19. Where a party has received notice and he does not raise a plea of lack of jurisdiction before the arbitral tribunal, he must make out a strong case why he did not do so if he chooses to move a petition for setting aside the award under Section 34(2)(v) of the Act on the ground that the composition of the arbitral tribunal was not in accordance with the agreement of the parties. If plea of jurisdiction is not taken before the arbitrator as provided in Section 16 of the Act, such a plea cannot be permitted to be raised in proceedings under Section 34 of the Act for setting aside the award, unless good reasons are shown.

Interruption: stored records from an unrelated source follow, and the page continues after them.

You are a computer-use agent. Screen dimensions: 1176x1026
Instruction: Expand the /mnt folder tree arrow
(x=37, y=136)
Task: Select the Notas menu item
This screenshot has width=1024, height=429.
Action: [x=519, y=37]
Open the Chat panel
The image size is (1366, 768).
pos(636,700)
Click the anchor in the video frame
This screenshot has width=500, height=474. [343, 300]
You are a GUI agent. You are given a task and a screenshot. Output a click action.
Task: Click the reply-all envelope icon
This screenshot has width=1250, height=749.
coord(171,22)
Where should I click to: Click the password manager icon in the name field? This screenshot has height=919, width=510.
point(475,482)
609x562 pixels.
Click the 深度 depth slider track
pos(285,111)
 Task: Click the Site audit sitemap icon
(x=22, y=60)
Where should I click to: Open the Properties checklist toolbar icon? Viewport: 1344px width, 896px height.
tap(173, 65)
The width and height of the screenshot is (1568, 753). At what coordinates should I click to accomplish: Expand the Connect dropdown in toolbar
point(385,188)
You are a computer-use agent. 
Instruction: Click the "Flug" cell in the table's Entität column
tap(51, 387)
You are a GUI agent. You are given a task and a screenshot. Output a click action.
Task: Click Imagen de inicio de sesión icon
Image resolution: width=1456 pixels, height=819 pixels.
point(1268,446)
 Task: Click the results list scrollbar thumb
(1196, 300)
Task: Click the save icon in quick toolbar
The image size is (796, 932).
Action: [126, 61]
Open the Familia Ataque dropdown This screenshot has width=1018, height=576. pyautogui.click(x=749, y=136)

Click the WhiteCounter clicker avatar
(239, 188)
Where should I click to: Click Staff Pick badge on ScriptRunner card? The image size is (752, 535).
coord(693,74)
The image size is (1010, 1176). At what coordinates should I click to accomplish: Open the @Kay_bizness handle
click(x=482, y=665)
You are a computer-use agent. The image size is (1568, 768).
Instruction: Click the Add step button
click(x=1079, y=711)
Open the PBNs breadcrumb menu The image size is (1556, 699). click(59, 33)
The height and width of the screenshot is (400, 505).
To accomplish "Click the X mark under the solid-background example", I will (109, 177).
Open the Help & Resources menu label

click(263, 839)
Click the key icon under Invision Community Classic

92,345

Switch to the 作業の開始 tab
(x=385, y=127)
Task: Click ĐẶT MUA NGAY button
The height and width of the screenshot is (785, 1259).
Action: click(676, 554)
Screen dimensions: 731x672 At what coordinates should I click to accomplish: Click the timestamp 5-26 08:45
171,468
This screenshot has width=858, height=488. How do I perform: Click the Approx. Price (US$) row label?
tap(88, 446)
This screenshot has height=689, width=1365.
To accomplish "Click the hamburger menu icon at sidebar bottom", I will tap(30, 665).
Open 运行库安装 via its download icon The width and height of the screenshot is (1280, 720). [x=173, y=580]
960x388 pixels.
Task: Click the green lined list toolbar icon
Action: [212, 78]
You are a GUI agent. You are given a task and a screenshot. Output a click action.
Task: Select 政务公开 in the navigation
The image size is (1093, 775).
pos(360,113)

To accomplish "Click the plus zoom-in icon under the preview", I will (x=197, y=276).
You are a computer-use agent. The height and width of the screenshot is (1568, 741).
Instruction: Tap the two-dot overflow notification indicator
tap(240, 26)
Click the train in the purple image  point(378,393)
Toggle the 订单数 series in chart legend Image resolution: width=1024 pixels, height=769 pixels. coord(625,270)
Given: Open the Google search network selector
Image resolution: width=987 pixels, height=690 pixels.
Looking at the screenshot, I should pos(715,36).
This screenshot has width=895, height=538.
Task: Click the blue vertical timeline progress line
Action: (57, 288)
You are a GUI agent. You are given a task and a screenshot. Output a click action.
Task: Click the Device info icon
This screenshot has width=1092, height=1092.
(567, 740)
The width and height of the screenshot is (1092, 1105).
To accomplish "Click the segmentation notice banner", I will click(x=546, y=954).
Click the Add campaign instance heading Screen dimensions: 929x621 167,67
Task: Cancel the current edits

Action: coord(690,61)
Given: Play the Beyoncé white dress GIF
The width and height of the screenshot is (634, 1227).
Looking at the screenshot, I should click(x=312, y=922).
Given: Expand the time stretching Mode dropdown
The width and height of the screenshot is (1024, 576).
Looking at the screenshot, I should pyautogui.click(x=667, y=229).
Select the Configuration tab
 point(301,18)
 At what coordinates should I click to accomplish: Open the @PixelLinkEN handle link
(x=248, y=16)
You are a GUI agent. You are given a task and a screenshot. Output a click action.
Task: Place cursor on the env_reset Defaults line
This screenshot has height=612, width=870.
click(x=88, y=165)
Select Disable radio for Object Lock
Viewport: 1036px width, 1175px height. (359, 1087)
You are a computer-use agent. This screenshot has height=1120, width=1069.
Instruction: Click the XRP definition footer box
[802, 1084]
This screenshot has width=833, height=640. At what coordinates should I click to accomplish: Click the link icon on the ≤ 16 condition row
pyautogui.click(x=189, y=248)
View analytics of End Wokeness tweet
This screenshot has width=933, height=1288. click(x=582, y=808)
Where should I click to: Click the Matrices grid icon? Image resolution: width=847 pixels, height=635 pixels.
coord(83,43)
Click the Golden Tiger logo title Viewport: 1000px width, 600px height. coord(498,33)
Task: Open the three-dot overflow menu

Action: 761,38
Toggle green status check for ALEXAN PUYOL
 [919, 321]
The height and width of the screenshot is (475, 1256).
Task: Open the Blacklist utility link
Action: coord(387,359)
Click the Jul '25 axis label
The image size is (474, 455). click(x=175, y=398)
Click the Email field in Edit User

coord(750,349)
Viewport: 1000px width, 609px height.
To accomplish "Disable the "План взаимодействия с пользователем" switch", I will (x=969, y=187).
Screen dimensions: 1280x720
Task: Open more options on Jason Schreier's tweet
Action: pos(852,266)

20. Though respondent no.1 had ample opportunity to appear before Justice N.N. Goswami (Retd.) and raise a plea of jurisdiction to the effect that he had been wrongly appointed as arbitrator by appellant no.1, yet, it chose not to do so. This feature of the case weighs heavily against respondent no.1. The learned Single Judge has taken this fact as an additional ground for rejecting the petition filed by respondent no.1 under Section 34 of the Act and we are in agreement with the said view.
21. For the reasons discussed above, the appeal is allowed with costs throughout and the judgment and order dated 7.12.2004 of the Division Bench of the High Court is set aside. The judgment and order dated 20.10.2003 of the learned Single Judge dismissing the petition under Section 34 of the Act, which was filed by respondent no.1, is affirmed.